### TEXTO DO EXERCÍCIO
3-As dimensões da vida
O avanço atual da pesquisa científica no mundo, com a descoberta da antimatéria, do corpo- bioplásmico dos seres vivos (perispírito, segundo o Espiritismo), dos fenômenos paranormais e da sobrevivência humana após a morte física, bem como das comunicações mentais entre vivos e mortos (fenômenos théta da Parapsicologia) confirmou a descoberta espírita das várias dimensões da vida. Essas dimensões correspondem a diversas densidades da matéria, que permitem a existência dos mundos interpenetrados da teoria espírita.
A descoberta de que o pensamento e a mente não são físicos, mas extrafísicos (segundo a definição do Prof. Rhine) e semimateriais, segundo o Espiritismo, demonstrou a realidade dos diferentes planos de vida, habitados por seres humanos em diferentes graus de evolução.(...) A transcendência humana se realiza nos planos sucessivos, que vão desde o plano da matéria densa da Terra até os planos de matéria rarefeita que escapam aos nossos sentidos materiais. Não há mais lugar para a concepção materialista absoluta na cultura científica e filosófica do nosso tempo.

### Entradas de dados coletados
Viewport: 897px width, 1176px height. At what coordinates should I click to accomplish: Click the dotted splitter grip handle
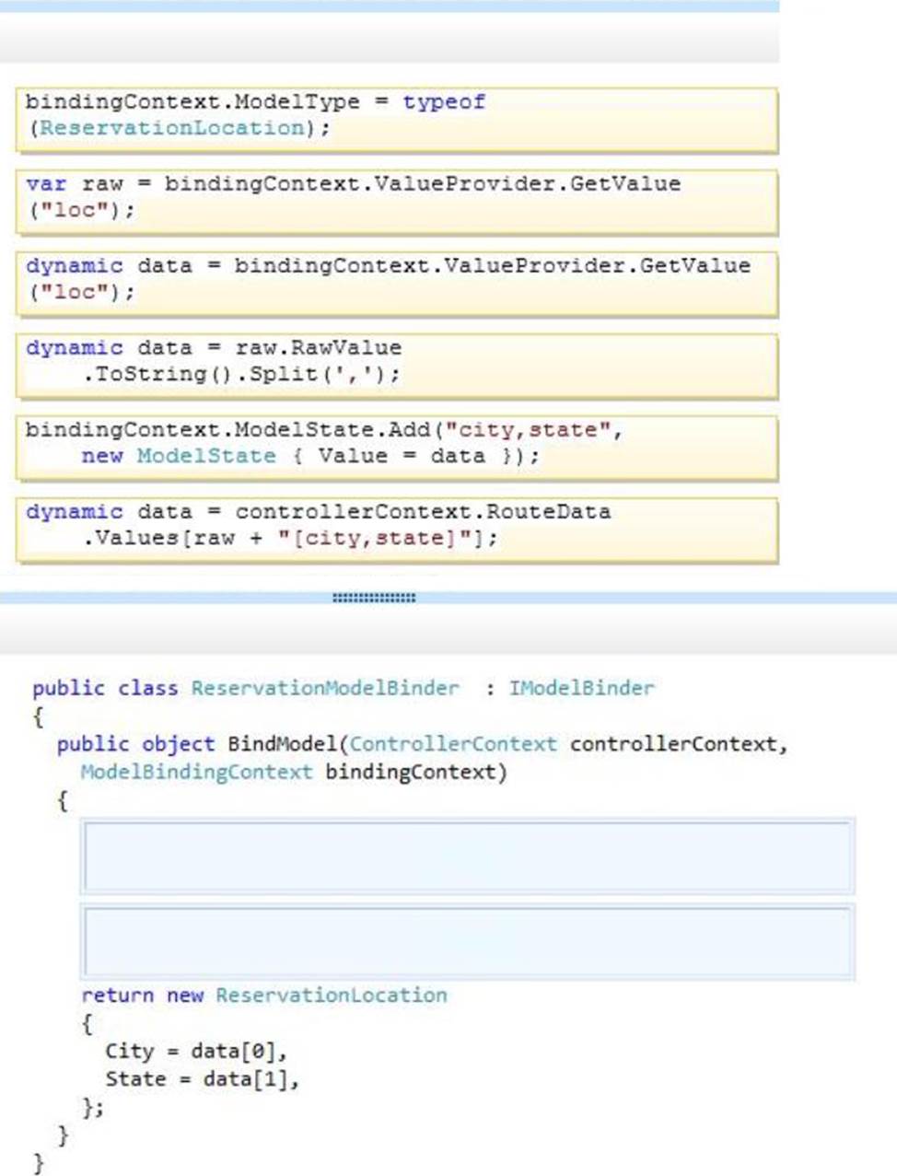[374, 598]
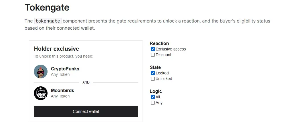Click Any Token text under Moonbirds
Image resolution: width=288 pixels, height=126 pixels.
point(60,96)
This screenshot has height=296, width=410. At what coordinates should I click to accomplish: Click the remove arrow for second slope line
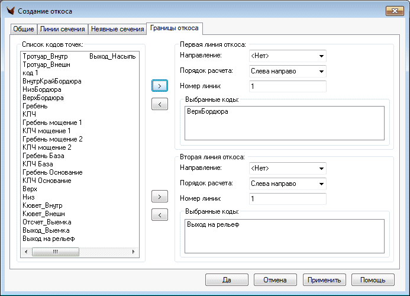tap(159, 214)
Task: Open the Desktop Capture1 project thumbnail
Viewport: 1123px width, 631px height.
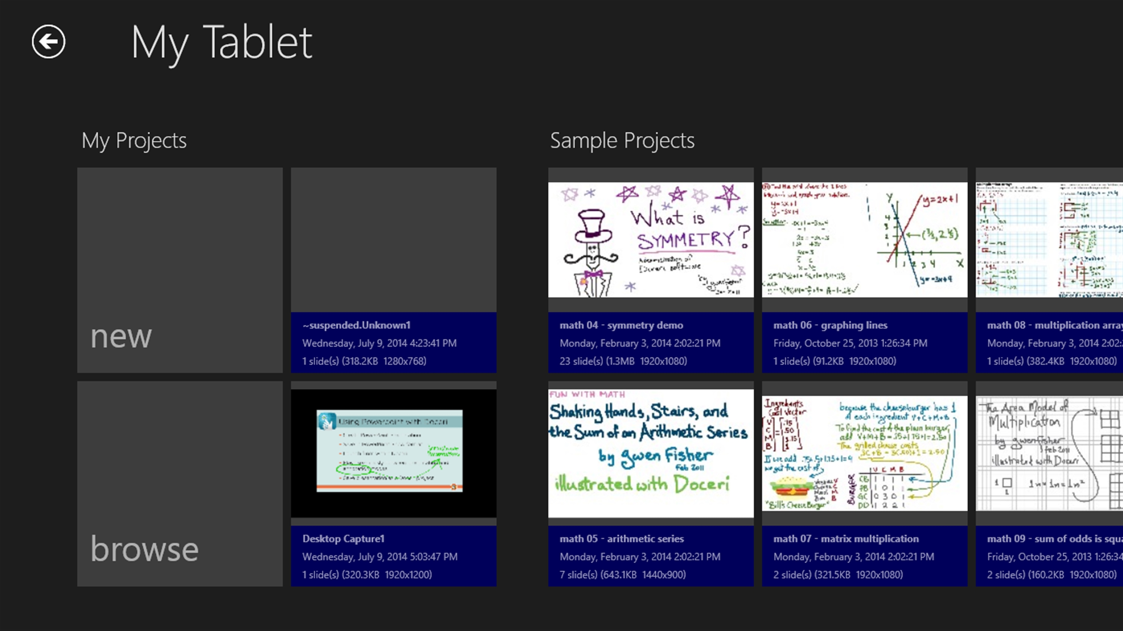Action: coord(393,453)
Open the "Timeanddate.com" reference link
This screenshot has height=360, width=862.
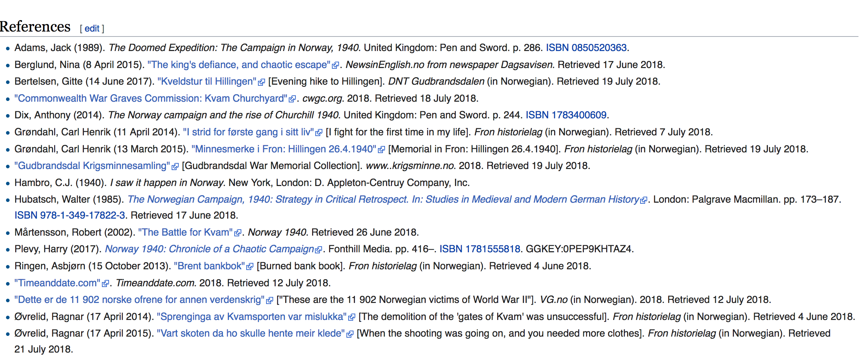pos(57,283)
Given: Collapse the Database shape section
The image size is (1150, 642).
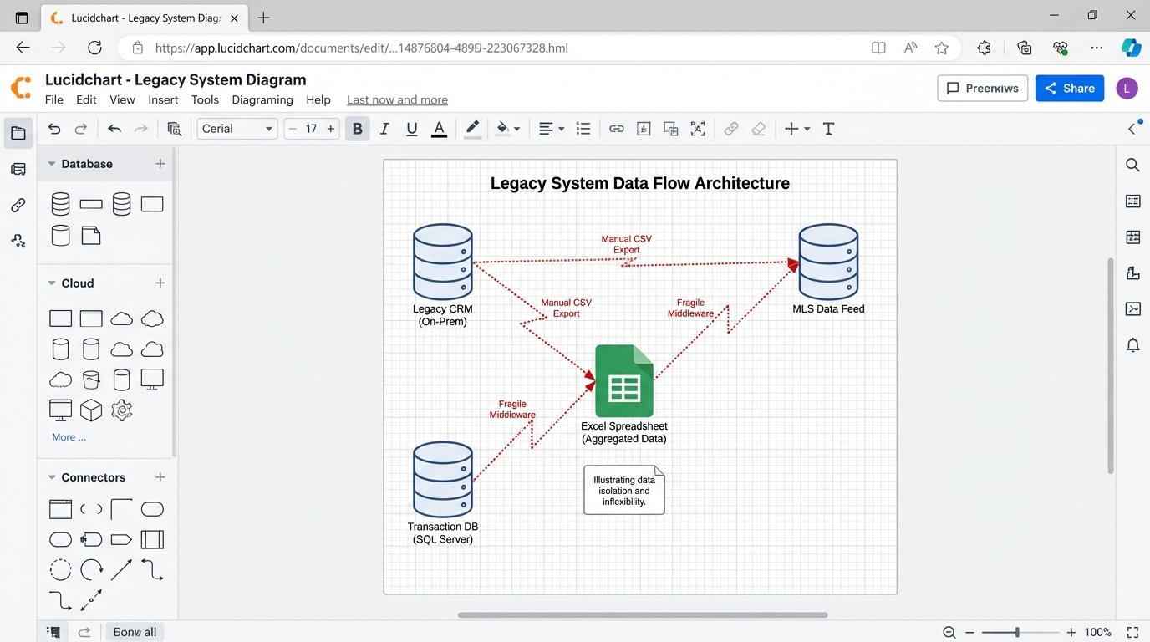Looking at the screenshot, I should tap(52, 163).
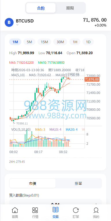Screen dimensions: 111x221
Task: Click the plus stepper beside buy quantity
Action: click(96, 204)
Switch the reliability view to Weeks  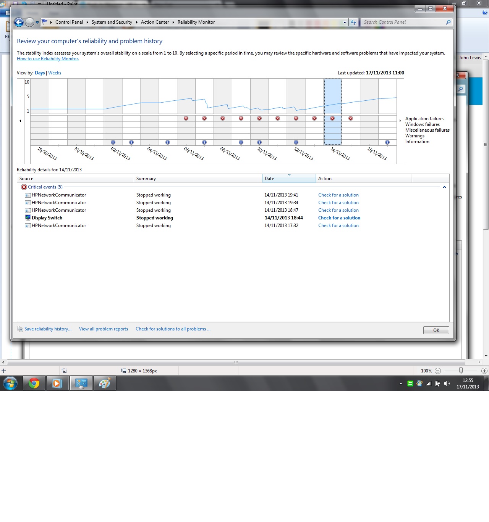pos(54,73)
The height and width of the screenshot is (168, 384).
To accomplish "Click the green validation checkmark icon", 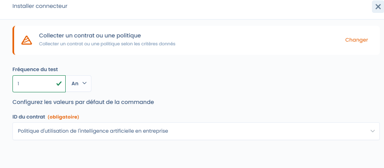I will tap(59, 83).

### AÇÃO NECESSÁRIA A
Responda com base no texto sobre as dimensões da vida:
(i) A que correspondem as várias dimensões da vida?
(ii) Que nome o Espiritismo dá ao corpo bioplásmico dos seres vivos?
(iii) O que não tem mais lugar na cultura científica e filosófica do nosso tempo?
### AÇÃO NECESSÁRIA B
Reproduza fielmente o trecho do texto sobre as dimensões da vida que começa em "A descoberta de" e vai até "do nosso tempo.".
### AÇÃO NECESSÁRIA C
Retome o texto sobre as dimensões da vida a partir do ponto em que ele termina.
Os itens não têm relação com o texto sobre as dimensões da vida.

### ÁREA DE RESPOSTA A
(i) A diversas densidades da matéria.
(ii) Perispírito.
(iii) A concepção materialista absoluta.

### ÁREA DE RESPOSTA B
A descoberta de que o pensamento e a mente não são físicos, mas extrafísicos (segundo a definição do Prof. Rhine) e semimateriais, segundo o Espiritismo, demonstrou a realidade dos diferentes planos de vida, habitados por seres humanos em diferentes graus de evolução.(...) A transcendência humana se realiza nos planos sucessivos, que vão desde o plano da matéria densa da Terra até os planos de matéria rarefeita que escapam aos nossos sentidos materiais. Não há mais lugar para a concepção materialista absoluta na cultura científica e filosófica do nosso tempo.

### ÁREA DE RESPOSTA C
4-Freud e Kardec
Muitos psicólogos e psiquiatras acusam o Espiritismo de invadir os seus domínios científicos nos casos de perturbações mentais e psíquicas. Desconhecendo a Doutrina Espírita e sua história, não sabem que se deu exatamente o contrário. Afirmam que a Obsessão é uma perturbação decorrente de desequilíbrios endógenos, ou seja, das próprias estruturas psico–mentais do paciente em relação com os fatores ambientais. Atribuem quase tudo à constituição do paciente, a disfunções orgânicas e particularmente cerebrais ou afetivas. O inconsciente é geralmente a sede de todos os distúrbios psíquicos. Entendem que os espíritas confundem os fantasmas imaginários gerados por manifestações patológicas do paciente com fantasmas reais das mais antigas superstições mágicas e religiosas da Humanidade. Acham que o Espiritismo representa um processo de volta ao mundo da superstição.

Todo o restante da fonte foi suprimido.